We visualized an explicit example of where single-sample coverage binning failed in Fig. 5B. In the sample DRR310882, both fairy and BWA (with MetaBAT2) produced a contaminated bin with two Asgard archaea. BWA’s bin (visualized in Fig. 5B, left) had a 55% contamination estimate. The two erroneously binned Asgard genomes have similar coverage in this sample and could not be separated with k-mer frequencies. However, multi-sample coverage information disentangles the two genomes, and both fairy and BWA do so successfully. Fairy’s resulting multi-sample bins (Fig. 5B, right), with genus assignments 18H4-34 and UBA460 using GTDB-Tk [47], had only 2.66% and 4.25% contamination respectively.

Discussion

Fairy’s role in MAG recovery pipelines

Fairy is orders of magnitude faster than read alignment and solves a key computational bottleneck. The speed increase is not controversial. In some cases, fairy may give better results (e.g., the biofilm and chicken caecum datasets in Fig. 2), but there may be a slight sensitivity loss compared to read alignment on complex metagenomes such as sediment or soil. However, we show that when all-to-all alignment is not feasible, multi-sample binning with fairy should always be preferred over single-sample read alignment, thus filling an important niche for large-sample projects.

Furthermore, we envision fairy as complementary to all-to-all read alignment. Users can first use fairy to obtain a set of good-quality multi-sample bins and immediately analyze their data while they wait days/weeks for their all-to-all read alignments finish.

For default parameters, fairy’s accuracy is encouraging

Binning accuracy depends on both the binner and the coverage calculation method. We used standard pipelines for obtaining read-alignment coverage and default parameters for all binners so that our results represent a realistic situation where fairy is used instead of, say, BWA. We have seen that fairy’s coverages have specific patterns not seen in read-alignment coverages (e.g., 0-coverage dropouts due to ANI thresholds; see Additional file 1: Supplementary Figure 2). It would be interesting to understand how binning parameters work in conjunction with coverages obtained by k-mer sketching techniques like fairy, and if alternative parameterizations could lead to better results.

Conclusion

In this paper, we provide a new k-mer-based coverage calculation method for metagenomic binning called fairy. Fairy is magnitudes faster than read alignment and enables multi-sample binning on much larger datasets than before. In particular, we show that recovered bins are of competitive completeness and contamination to read-mapping approaches and sometimes even better.

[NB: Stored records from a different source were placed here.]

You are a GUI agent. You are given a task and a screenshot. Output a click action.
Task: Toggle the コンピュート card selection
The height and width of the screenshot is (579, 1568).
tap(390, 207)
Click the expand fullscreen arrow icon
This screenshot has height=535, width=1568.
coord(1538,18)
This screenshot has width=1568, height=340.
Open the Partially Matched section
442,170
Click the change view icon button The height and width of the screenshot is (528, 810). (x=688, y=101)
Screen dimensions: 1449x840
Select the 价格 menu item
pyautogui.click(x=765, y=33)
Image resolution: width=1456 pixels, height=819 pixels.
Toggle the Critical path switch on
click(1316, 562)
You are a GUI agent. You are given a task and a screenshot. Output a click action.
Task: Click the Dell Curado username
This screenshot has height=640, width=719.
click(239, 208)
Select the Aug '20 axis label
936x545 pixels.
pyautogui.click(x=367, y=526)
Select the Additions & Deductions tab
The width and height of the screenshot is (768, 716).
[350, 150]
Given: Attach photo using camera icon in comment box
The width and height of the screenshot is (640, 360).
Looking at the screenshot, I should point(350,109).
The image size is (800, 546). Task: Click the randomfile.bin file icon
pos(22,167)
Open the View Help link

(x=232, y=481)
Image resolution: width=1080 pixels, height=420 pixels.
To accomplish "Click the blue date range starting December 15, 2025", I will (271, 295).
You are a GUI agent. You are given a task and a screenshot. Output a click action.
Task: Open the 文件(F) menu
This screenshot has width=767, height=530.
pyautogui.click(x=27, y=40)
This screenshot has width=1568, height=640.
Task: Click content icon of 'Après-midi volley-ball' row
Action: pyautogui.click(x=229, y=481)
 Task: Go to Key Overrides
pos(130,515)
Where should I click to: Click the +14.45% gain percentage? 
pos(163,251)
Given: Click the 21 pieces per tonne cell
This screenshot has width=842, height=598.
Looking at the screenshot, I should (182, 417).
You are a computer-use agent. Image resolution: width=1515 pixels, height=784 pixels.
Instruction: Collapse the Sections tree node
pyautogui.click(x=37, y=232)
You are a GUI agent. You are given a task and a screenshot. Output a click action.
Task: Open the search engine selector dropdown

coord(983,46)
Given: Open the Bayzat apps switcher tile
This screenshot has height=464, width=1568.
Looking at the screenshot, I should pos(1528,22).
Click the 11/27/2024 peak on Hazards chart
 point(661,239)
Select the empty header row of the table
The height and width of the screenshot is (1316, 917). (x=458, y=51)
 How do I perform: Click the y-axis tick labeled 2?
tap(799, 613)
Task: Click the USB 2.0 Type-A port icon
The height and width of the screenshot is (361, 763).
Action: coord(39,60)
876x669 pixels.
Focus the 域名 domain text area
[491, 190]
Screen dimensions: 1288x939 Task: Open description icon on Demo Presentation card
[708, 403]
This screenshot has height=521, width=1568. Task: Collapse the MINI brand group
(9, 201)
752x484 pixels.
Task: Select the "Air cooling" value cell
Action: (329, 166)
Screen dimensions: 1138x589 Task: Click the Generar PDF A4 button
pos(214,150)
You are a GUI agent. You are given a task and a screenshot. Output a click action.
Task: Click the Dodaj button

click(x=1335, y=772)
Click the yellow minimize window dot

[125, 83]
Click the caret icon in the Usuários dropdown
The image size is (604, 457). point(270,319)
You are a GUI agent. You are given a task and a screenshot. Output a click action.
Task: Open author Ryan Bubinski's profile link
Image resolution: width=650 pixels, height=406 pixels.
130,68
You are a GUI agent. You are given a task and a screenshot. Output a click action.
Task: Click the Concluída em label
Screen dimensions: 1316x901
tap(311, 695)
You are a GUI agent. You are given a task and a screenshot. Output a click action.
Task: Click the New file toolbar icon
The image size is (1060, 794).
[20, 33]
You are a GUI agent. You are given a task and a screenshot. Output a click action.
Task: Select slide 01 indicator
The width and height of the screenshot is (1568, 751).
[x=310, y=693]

Interesting future avenues to explore include investigating other approaches to calculate coverage for binning as well as understanding theoretically what coverage characteristics lead to good MAG recovery. We do not yet understand the exact tradeoffs, pitfalls, and issues for how coverage calculation affects binning. While we expect an inevitable speed-accuracy tradeoff across different methods, a deeper understanding would guide practitioners, allowing optimal MAG recovery pipeline design for their needs.